▸ **TASK DETAILS**
Please print out the entries below unchanged and skip the images.
+++ INPUT FOR THIS TASK +++
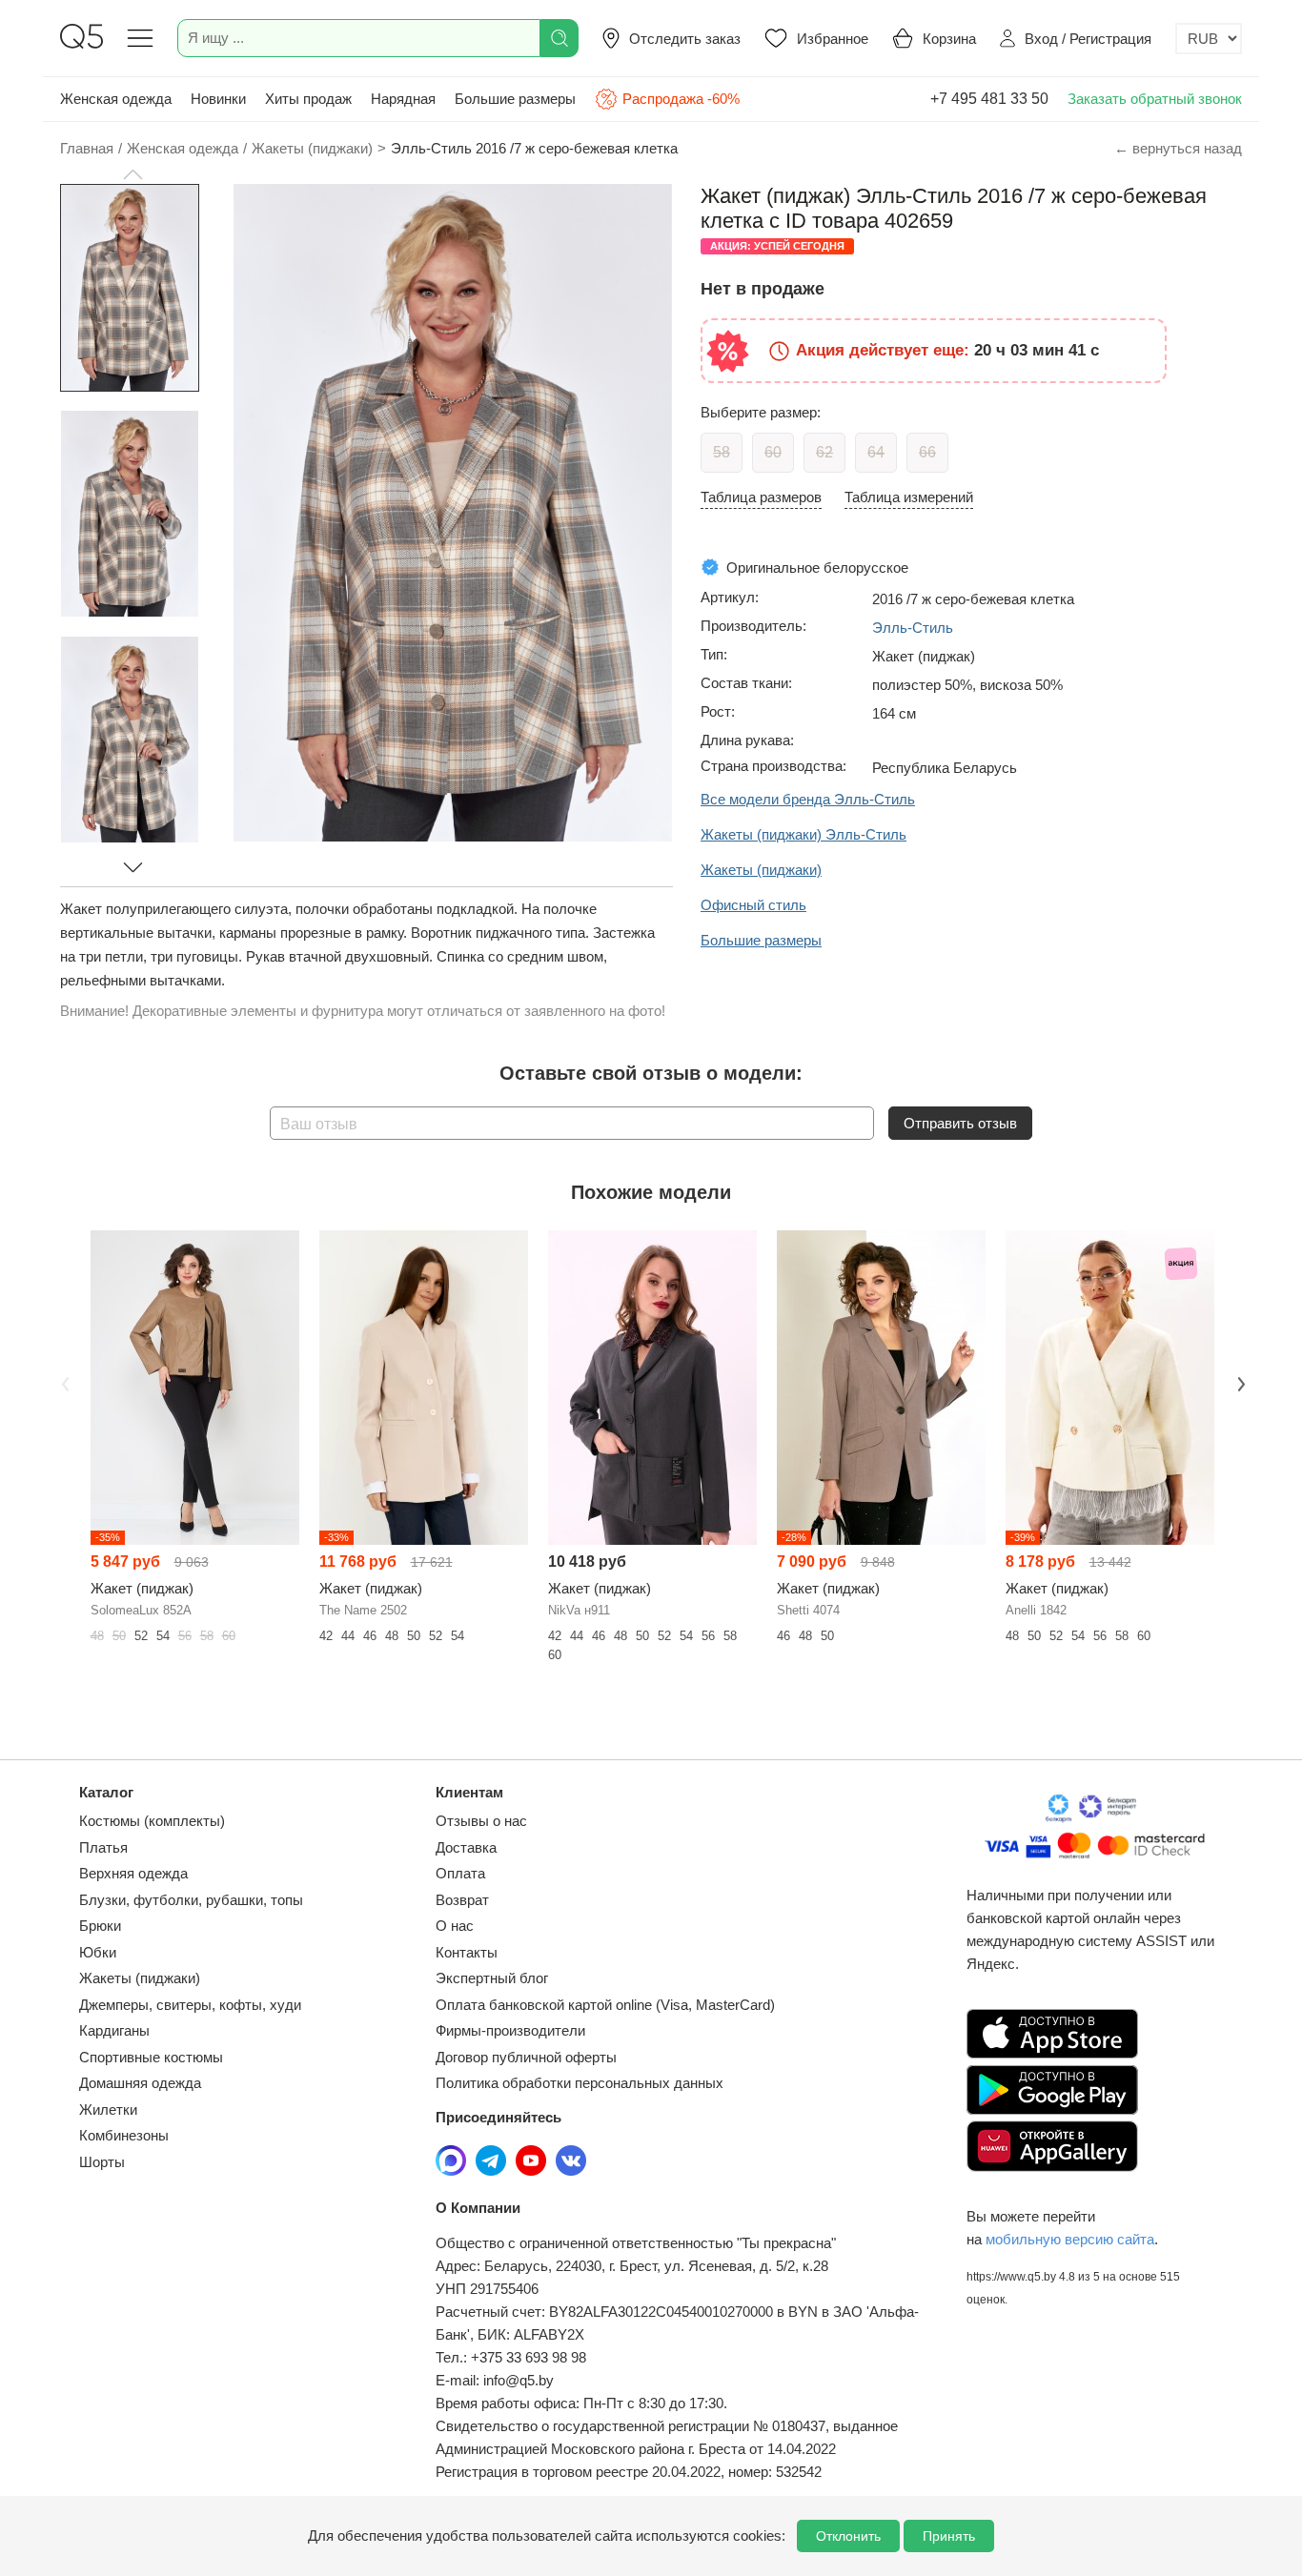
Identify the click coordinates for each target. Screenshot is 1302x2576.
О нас (455, 1925)
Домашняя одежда (140, 2083)
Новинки (218, 99)
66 (927, 452)
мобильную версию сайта (1070, 2239)
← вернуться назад (1178, 148)
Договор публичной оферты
+++
▸ **RESPONSE FOR THIS EXERCISE**
Identify the click coordinates for each target. Screenshot is 1302x2576.
О нас (455, 1925)
Домашняя одежда (140, 2083)
Новинки (218, 99)
66 (927, 452)
мобильную версию сайта (1070, 2239)
← вернуться назад (1178, 148)
Договор публичной оферты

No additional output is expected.